In ODRA the mapping between source and target schemata is done by object-oriented virtual updatable views. In contrast to many other proposals of views, ODRA views are defined in SBQL, which has full algorithmic power. There is no conceptual limit concerning the mapping. This especially concerns ORM. SBQL queries addressing an object-oriented front-end schema are modified by view definition (by the query optimization technique) thus are converted into SBQL queries addressing the corresponding relational database. Then, these queries are optimized and converted into SQL. Due to this technique no form of impedance mismatch (from discussed above) can occur on the front-end level. Mapping of updates of virtual objects into updates of source structures can also be implemented within ODRA updatable views, without any conceptual anomalies and warping the updating intention (which plague a lot of solutions concerning views). However, this issue is more critical than pure retrieval, especially concerning performance. Because for majority of business applications performance dominates over clean conceptual model, elegancy of solution and minimal programming effort, solving performance problem always means introducing some impedance mismatch from the kinds that are discussed above.
Last modified: January 15, 2008
 The term impedance mismatch has roots in electronics, where it denotes the difference between the impedance of a source and the impedance of a receiver, causing that the effective power is wasted.

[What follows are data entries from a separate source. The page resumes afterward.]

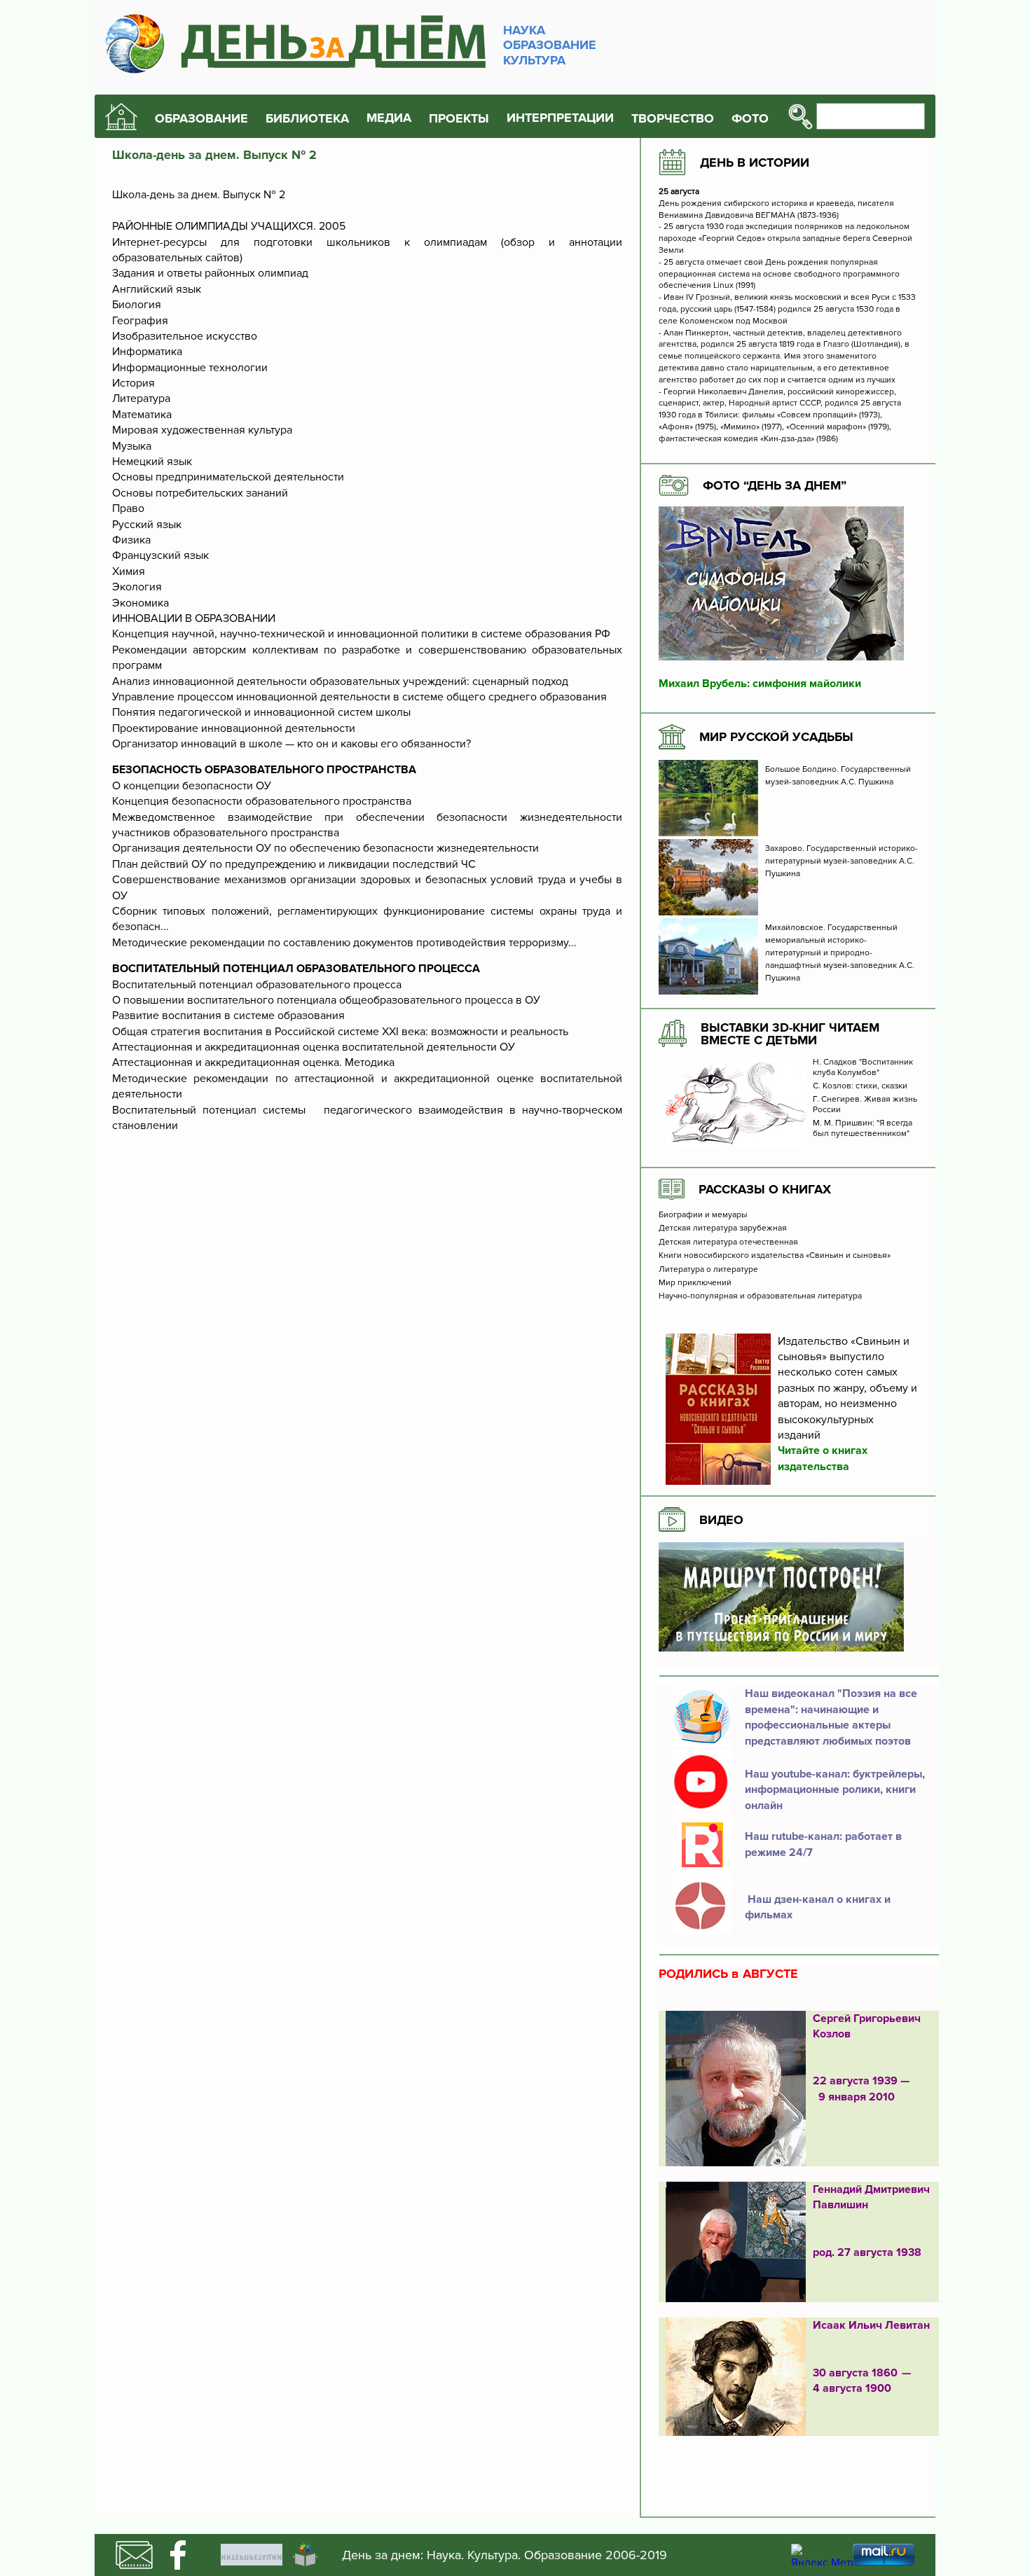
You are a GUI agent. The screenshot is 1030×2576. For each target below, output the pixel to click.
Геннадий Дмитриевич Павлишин (871, 2197)
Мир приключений (695, 1283)
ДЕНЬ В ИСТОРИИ (754, 162)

 Pragmatic universality requires from a corresponding query/programming language all the facilities that are nowadays expected by designers and programmers for this kind of tools and allow for efficient accomplishing required programming tasks in reasonable time, cost, manpower and with the adequate quality. The concept has nothing in common with the relational completeness and with the Turing completeness. These concepts are irrelevant when considering the pragmatic universality of query/programming languages.